Op 17 maart 2022 heeft de voorzieningenrechter van de Rechtbank Den Haag uitspraak gedaan in een zaak waarin verzoekster een voorlopige voorziening heeft verzocht. Dit verzoek is ingediend via e-mail op 13 februari 2022, maar verzoekster heeft nagelaten een kopie van het besluit waartegen het verzoek is gericht, bij te voegen. De voorzieningenrechter heeft op basis van artikel 8:83, derde lid, van de Algemene wet bestuursrecht (Awb) zonder zitting uitspraak gedaan.

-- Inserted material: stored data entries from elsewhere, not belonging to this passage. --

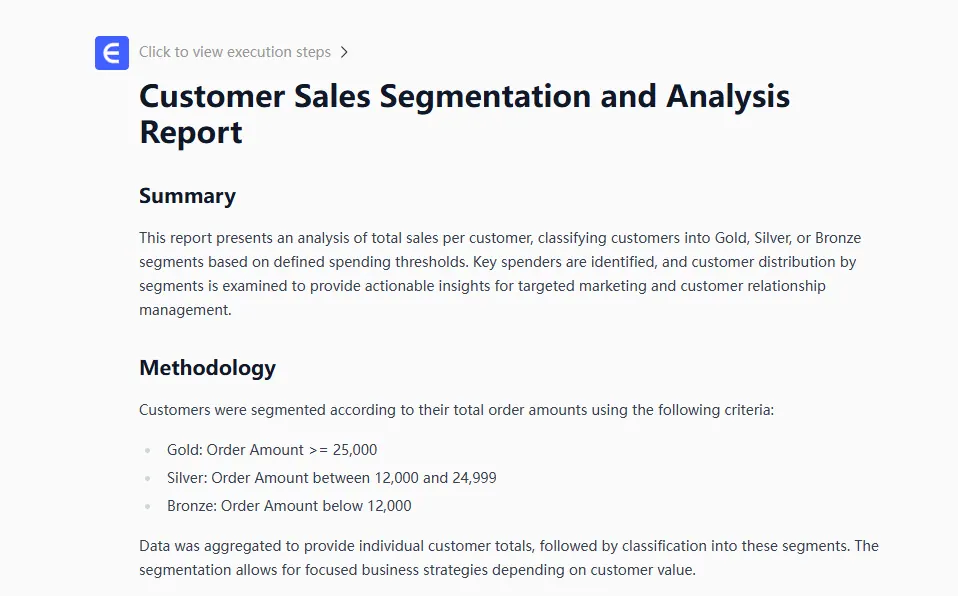The image size is (958, 596).
Task: Click the blue E logo icon
Action: click(x=112, y=53)
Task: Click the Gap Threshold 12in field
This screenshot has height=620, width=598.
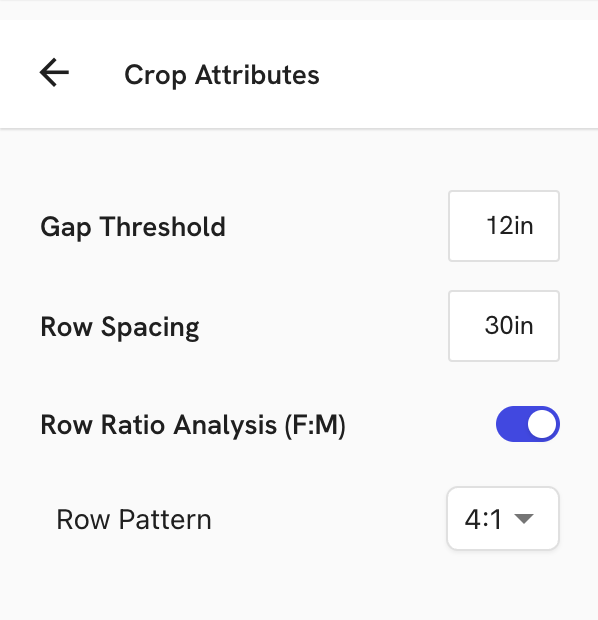Action: click(504, 226)
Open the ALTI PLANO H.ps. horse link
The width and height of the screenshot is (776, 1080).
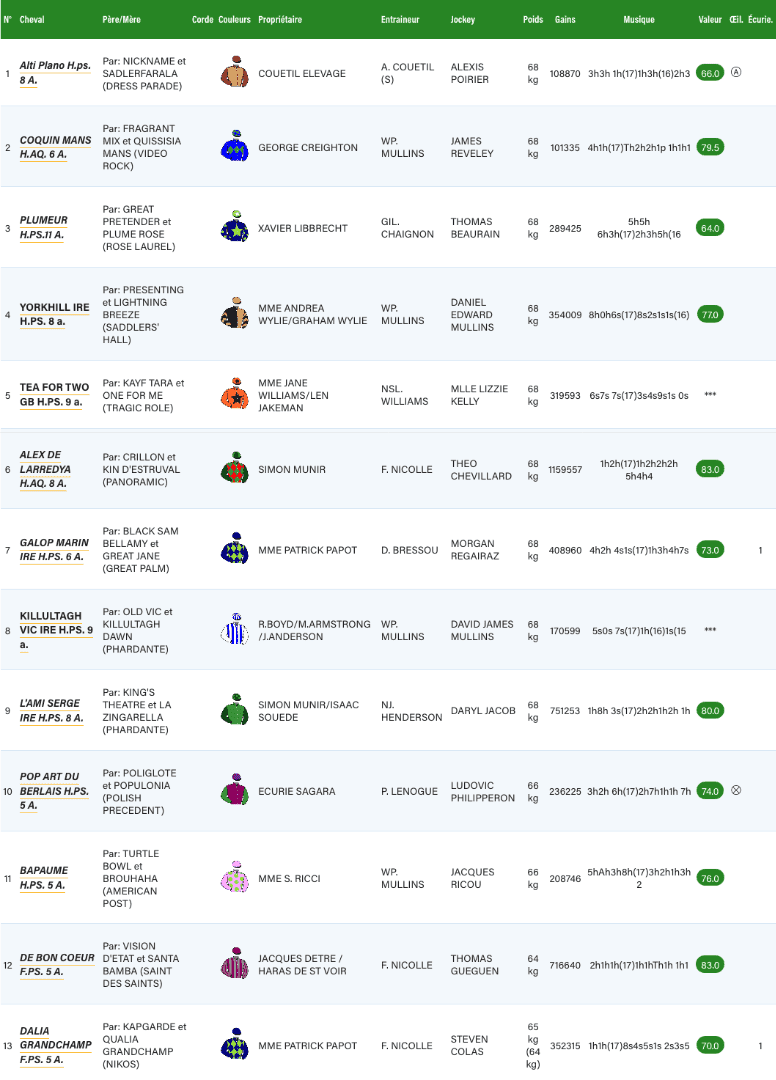pos(46,68)
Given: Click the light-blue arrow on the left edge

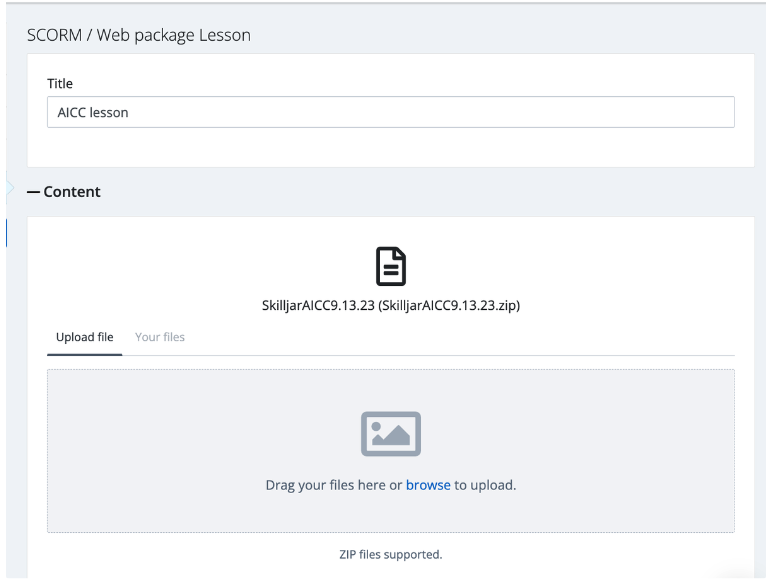Looking at the screenshot, I should pyautogui.click(x=9, y=187).
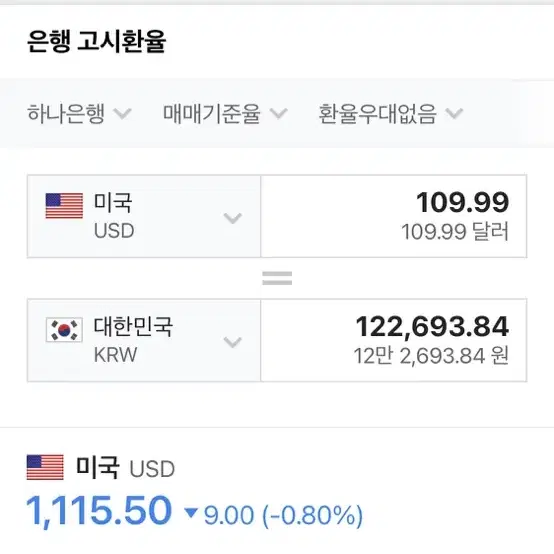Click the South Korea flag icon
Screen dimensions: 554x554
(64, 330)
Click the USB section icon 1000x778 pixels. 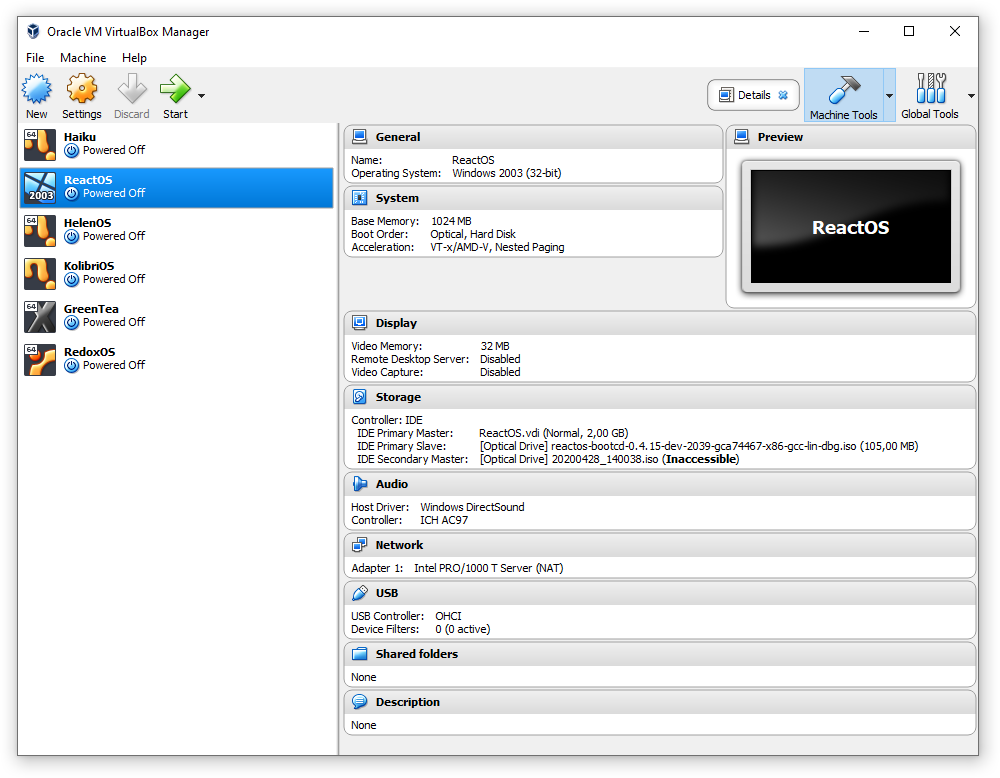(360, 593)
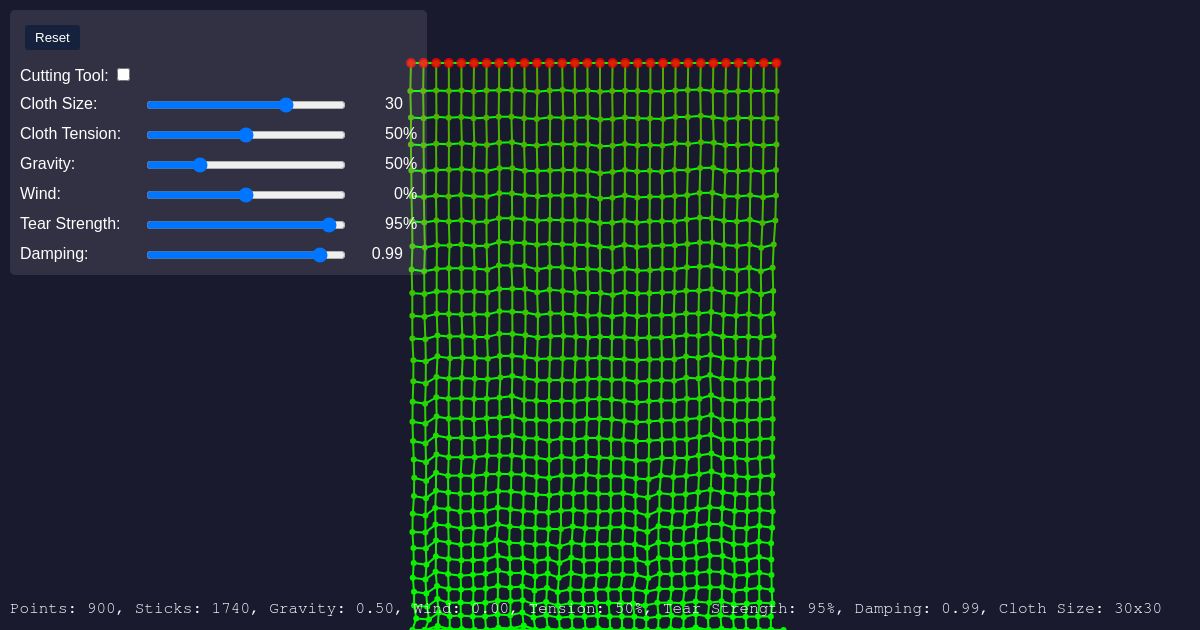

Verzoekster heeft aangevoerd dat zij betalingsonmacht heeft met betrekking tot het griffierecht, wat door de voorzieningenrechter is toegewezen, waardoor zij geen griffierecht hoeft te betalen voor deze procedure.
De voorzieningenrechter heeft vastgesteld dat in een verzoekschrift een goede omschrijving van het besluit vereist is, evenals de bijlagen van het bezwaar- of beroepschrift. Aangezien verzoekster geen kopie van het besluit heeft overgelegd, kon het verzoek niet in behandeling worden genomen. De griffier had verzoekster op 16 februari 2022 verzocht om binnen vijf werkdagen de ontbrekende informatie aan te leveren, maar verzoekster heeft hier niet aan voldaan. Hierdoor was het voor de voorzieningenrechter onduidelijk waar verzoekster het niet mee eens was, en het verzoek is daarom kennelijk niet-ontvankelijk verklaard.
De voorzieningenrechter heeft geen aanleiding gezien voor een proceskostenveroordeling. De uitspraak is openbaar uitgesproken en een afschrift is verzonden aan de betrokken partijen. Tegen deze uitspraak staat geen hoger beroep of verzet open, zoals bepaald in de Algemene wet bestuursrecht.